Diese angesprochene Angst sei auch der Nährboden für die Verschwörungstheorien gewesen, so Brisch. Bei dieser Angst vor Unsichtbarem
könne man so einen „Feind“benennen, egal wie absurd er klingen mag. Und die daraus resultierenden Spaltungen, die sich auch durch Familien zogen, Spaltungen, die nur noch gut und böse, richtig und falsch kannten, seien Resultate fehlenden Naturvertrauens, meinte er. Wobei eine zitierte Studie, die über drei Stationen während der gesamten Akutphase von Corona gelaufen war, zu Tage gebracht habe, dass Corona zwar in vielen Fällen Schaden angerichtet habe, in anderen aber die Resilienz gestärkt habe. Auch hier gelte, wer Urvertrauen gelernt habe, komme besser oder gar unbeschadet durch solche Krisen.
Brisch zeigt auch, wie Kinder mit unterschiedlichsten sozialen oder kulturellen Hintergründen in Gruppen Empathie lernen können, durch Babywatching, wo eine Mutter oder ein Vater mit einem wenige Wochen alten Baby für die Dauer eines Jahres jede Woche in die Kitagruppe oder Schule kommt und die Kinder im Stuhlkreis erleben, wie das Baby von Woche zu Woche wächst, bis es eines Tages laufen kann. Das könne helfen, Urvertrauen zumindest nachvollziehbar zu machen.

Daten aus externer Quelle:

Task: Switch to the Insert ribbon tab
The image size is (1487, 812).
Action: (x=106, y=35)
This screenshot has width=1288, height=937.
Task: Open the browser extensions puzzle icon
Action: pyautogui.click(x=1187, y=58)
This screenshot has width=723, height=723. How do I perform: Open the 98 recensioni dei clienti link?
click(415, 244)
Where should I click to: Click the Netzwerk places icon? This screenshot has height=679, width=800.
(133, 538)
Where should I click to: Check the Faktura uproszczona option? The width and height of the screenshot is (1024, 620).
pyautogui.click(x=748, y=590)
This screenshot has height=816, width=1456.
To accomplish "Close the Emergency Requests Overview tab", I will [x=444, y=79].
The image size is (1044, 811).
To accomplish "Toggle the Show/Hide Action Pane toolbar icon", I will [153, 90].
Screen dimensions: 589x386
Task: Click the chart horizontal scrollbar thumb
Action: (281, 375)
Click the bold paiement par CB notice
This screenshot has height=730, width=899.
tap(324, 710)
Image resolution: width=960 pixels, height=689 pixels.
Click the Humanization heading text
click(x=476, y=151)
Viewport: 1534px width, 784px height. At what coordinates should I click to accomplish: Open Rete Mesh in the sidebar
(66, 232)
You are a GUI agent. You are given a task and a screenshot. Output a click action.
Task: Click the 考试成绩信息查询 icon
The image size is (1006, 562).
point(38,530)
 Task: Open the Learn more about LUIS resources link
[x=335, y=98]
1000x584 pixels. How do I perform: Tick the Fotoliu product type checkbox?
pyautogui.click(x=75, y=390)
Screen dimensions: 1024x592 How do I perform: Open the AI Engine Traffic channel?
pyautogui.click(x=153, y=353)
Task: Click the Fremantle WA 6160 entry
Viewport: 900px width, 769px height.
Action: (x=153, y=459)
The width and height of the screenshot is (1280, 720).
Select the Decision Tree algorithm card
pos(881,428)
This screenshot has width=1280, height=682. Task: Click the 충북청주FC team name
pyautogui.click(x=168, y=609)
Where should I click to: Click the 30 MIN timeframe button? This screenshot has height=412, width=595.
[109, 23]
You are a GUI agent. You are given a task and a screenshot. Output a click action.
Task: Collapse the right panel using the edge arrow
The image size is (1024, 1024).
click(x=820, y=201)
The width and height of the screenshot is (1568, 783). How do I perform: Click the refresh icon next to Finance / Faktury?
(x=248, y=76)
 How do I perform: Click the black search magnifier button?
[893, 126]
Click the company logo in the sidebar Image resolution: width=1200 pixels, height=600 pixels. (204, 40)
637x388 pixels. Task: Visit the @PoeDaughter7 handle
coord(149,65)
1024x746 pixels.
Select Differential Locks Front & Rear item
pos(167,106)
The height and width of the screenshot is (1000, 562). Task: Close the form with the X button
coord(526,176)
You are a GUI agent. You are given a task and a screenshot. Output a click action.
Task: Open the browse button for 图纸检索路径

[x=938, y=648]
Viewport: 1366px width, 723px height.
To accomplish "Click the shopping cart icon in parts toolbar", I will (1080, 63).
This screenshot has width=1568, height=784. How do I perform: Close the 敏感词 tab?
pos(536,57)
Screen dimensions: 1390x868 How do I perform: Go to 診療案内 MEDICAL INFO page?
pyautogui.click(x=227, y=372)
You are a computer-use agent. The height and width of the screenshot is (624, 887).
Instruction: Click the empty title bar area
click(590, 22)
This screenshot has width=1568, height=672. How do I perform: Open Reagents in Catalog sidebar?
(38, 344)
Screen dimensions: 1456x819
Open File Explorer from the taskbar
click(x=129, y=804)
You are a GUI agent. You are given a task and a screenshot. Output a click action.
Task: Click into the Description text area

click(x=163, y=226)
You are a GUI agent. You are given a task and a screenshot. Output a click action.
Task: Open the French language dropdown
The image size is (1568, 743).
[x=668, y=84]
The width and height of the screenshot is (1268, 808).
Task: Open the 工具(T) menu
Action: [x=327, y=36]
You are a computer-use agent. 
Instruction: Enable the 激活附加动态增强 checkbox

Ein weiteres Resümee aus der Pandemie-Zeit mit Homeschooling und Homeoffice sei: Auf Distanz zu strafen gehe leicht, Versöhnen aber ist fast unmöglich. Dazu sei die physische Nähe unumgänglich. Auch wenn die Teilnehmer der Tagung sich nicht versöhnen müssen – der Austausch verbunden mit körperlicher Nähe kann nun in Lindau wieder stattfinden.